Une propagation d'abord lente qui va en s'accélérant
« Les infections de ce type peuvent se propager très vite. Les tests de dépistage de la PPA peuvent être améliorés afin de nous permettre d'acquérir plus rapidement des renseignements détaillés sur les souches génétiques auxquelles nous sommes confrontés, explique M. Lung. Il faut au moins deux heures pour confirmer la présence de la PPA dans un échantillon et plusieurs autres heures d'analyse pour commencer à obtenir les données nécessaires à la mise en place d'une réponse vraiment efficace, qui peut par exemple consister à remonter au lieu initial de l'apparition de la maladie ou déterminer si les occurrences de la PPA en différents endroits proviennent ou non de la même source. »
Soutenus par le financement versé dans le cadre de l'IRDG, M. Lung et son équipe du laboratoire de Winnipeg ont mis au point de nouveaux procédés qui exploitent des technologies informatiques et analytiques pour transférer et analyser automatiquement les données génomiques acquises par séquençage au moyen de nanopores — une technologie génomique de troisième génération. Ils ont ainsi créé une nouvelle méthode de dépistage de la PPA qui permet d'obtenir des données génétiques détaillées sur la souche étudiée quelques minutes seulement après le début du séquençage. Ce nouvel outil de diagnostic permet de réagir rapidement à une éventuelle épidémie, ce qui peut contribuer à atténuer la gravité des impacts de la maladie.
« Nous pouvons maintenant accomplir en deux heures ce qui prenait auparavant au moins 12 heures de travail, se félicite M. Lung. Nous pouvons ainsi non seulement confirmer la présence du virus de la PPA, mais en plus acquérir son génome sous forme complète ou quasi complète. Et cela nous permet de le comparer avec les résultats des séquençages effectués ailleurs, une étape clé pour remonter à l'origine de l'infection. De plus, la technique nous donnant accès en quelques minutes à de petits fragments du génome, nous pouvons démarrer nos investigations encore plus tôt. »
Une importance nationale
Au Centre de santé animale du ministère de l'Agriculture, de l'Alimentation et des Pêches de la Colombie-Britannique, Tomy Joseph (Ph. D.), chef du Service de Virologie et de Diagnostic moléculaire, confirme qu'il ne fait aucun doute que la PPA présente un risque important et que les travaux de recherche dirigés par M. Lung contribueront à mieux préparer le Canada pour y faire face.
« Une méthode de diagnostic rapide et fiable est un outil extrêmement précieux pour la détection précoce, une intervention opportune et le suivi de la maladie, continue M. Joseph.

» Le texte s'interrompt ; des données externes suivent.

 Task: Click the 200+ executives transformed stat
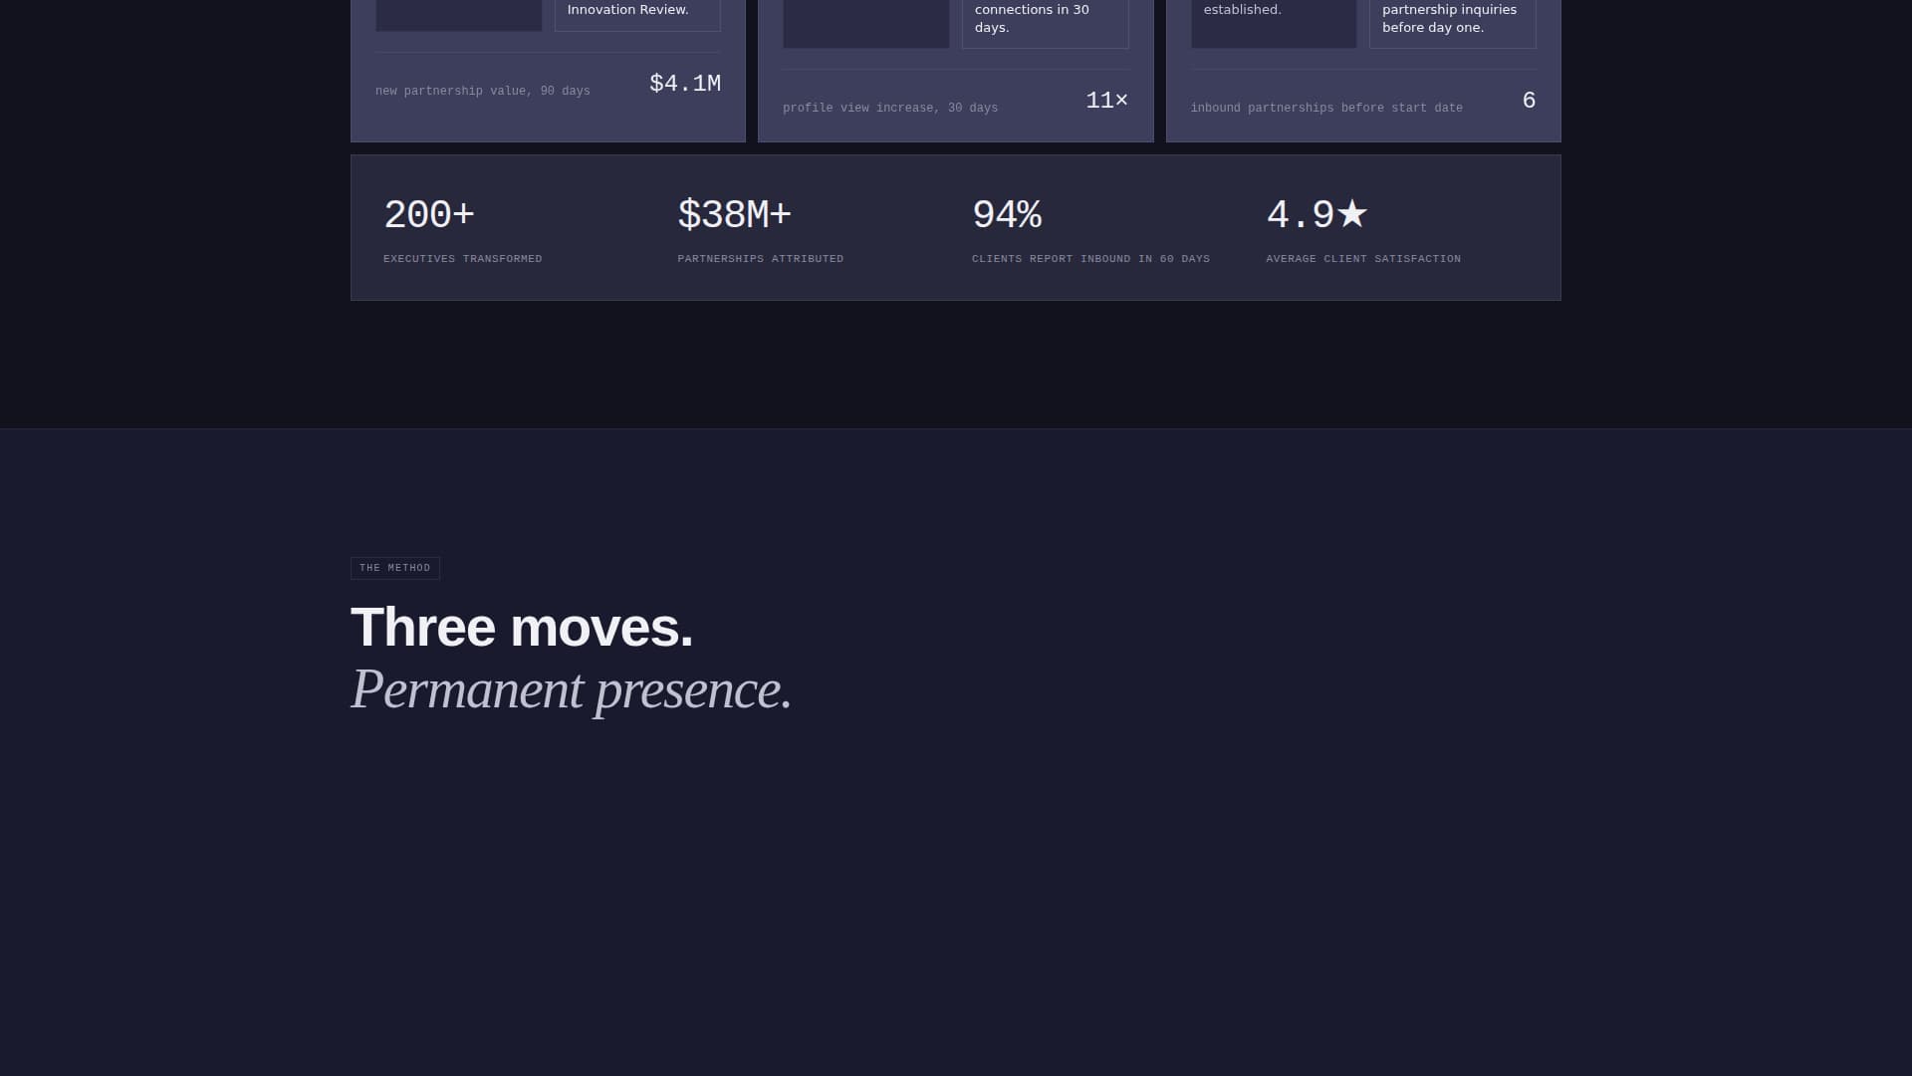click(463, 230)
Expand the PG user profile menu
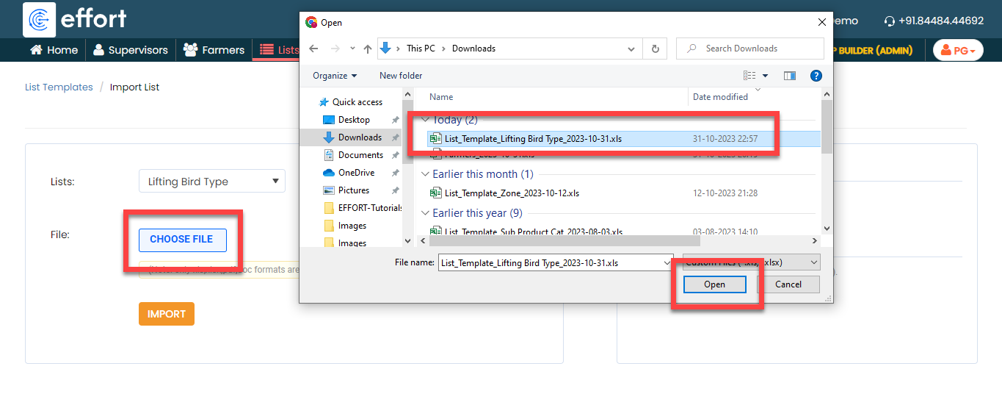 [x=957, y=50]
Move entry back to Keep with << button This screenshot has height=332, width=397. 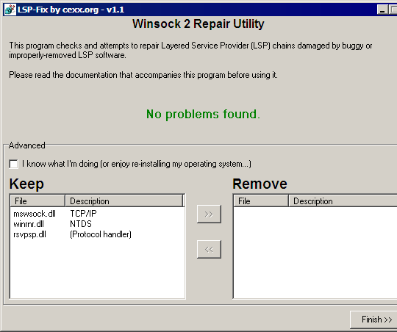pyautogui.click(x=209, y=249)
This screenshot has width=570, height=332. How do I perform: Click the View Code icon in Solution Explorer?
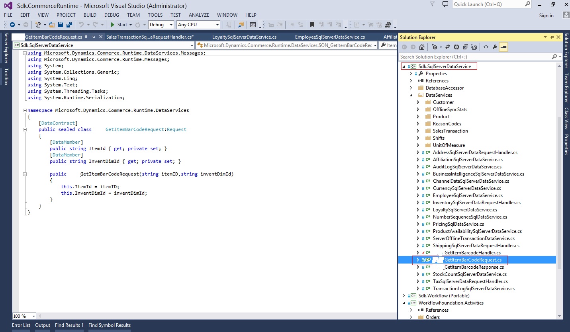tap(486, 47)
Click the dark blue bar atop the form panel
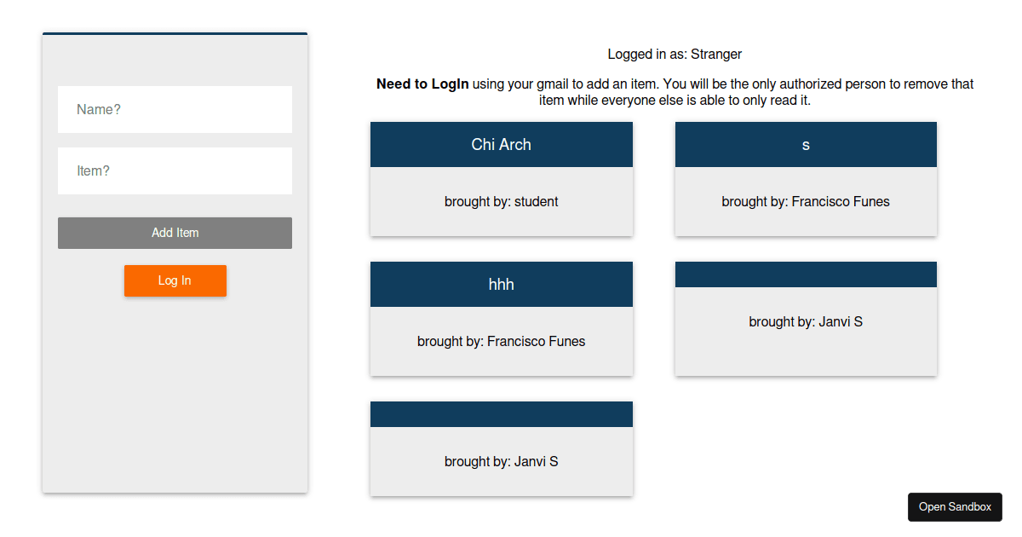This screenshot has width=1022, height=537. tap(175, 34)
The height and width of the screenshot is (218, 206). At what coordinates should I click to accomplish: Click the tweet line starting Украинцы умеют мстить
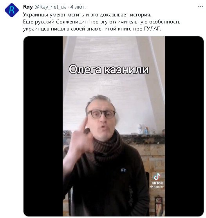pyautogui.click(x=87, y=15)
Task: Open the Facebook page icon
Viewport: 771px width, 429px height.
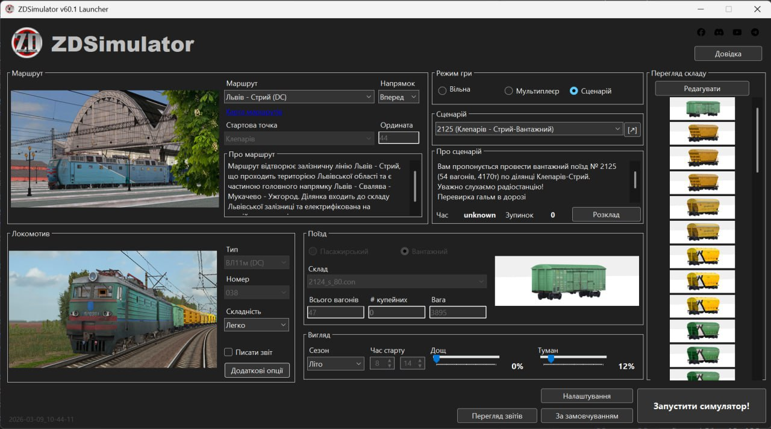Action: [701, 33]
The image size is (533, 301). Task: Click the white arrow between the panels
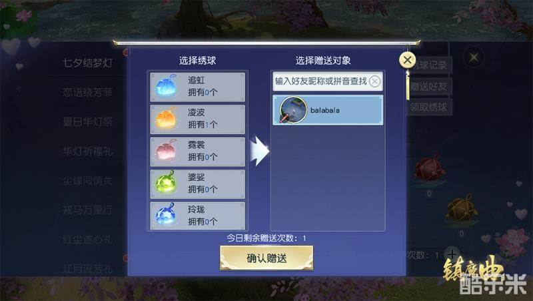[260, 152]
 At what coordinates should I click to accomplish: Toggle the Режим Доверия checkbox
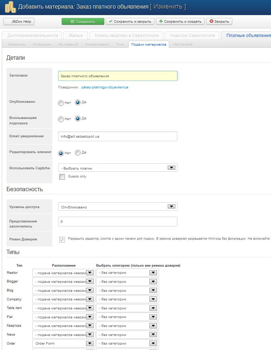coord(62,240)
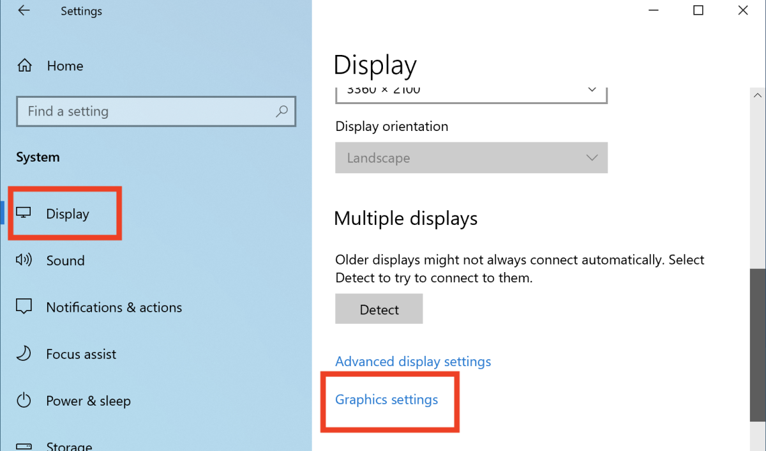Open Graphics settings link
The width and height of the screenshot is (766, 451).
pos(387,400)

C'est pourquoi les travaux menés par M. Lung sont si utiles. La méthode de séquençage par nanopores mise au point par M. Lung et son équipe est un outil très puissant pour le dépistage et la caractérisation précis et rapides de la PPA. »
Retombées internationales
L'Organisation mondiale de la santé animale (OMSA) a reconnu officiellement le CNMAE de l’ACIA à Winnipeg comme un laboratoire de référence de l'OMSA pour lutter contre la PPA. Cette désignation par l'OMSA est un signe de l'excellence scientifique du Canada et démontre l'aptitude, la capacité et la disponibilité accrues du Canada à détecter et à réagir à une éclosion de PPA et à appuyer les efforts mondiaux de gestion de la maladie.
Le CNMAE utilise d'ores et déjà le séquençage par nanopores pour soutenir la caractérisation génomique d’échantillons de virus de la PPA qui ont été recueillis dans d'autres pays n'ayant pas accès à cette technologie. Avec ses collaborateurs internationaux, le CNMAE contribue à la création d'une bibliothèque de génomes qui peut être consultée dans le cadre des investigations menées dans les pays où les flambées de PPA sont récurrentes, et contribue à renforcer le degré de préparation du Canada face à cette maladie.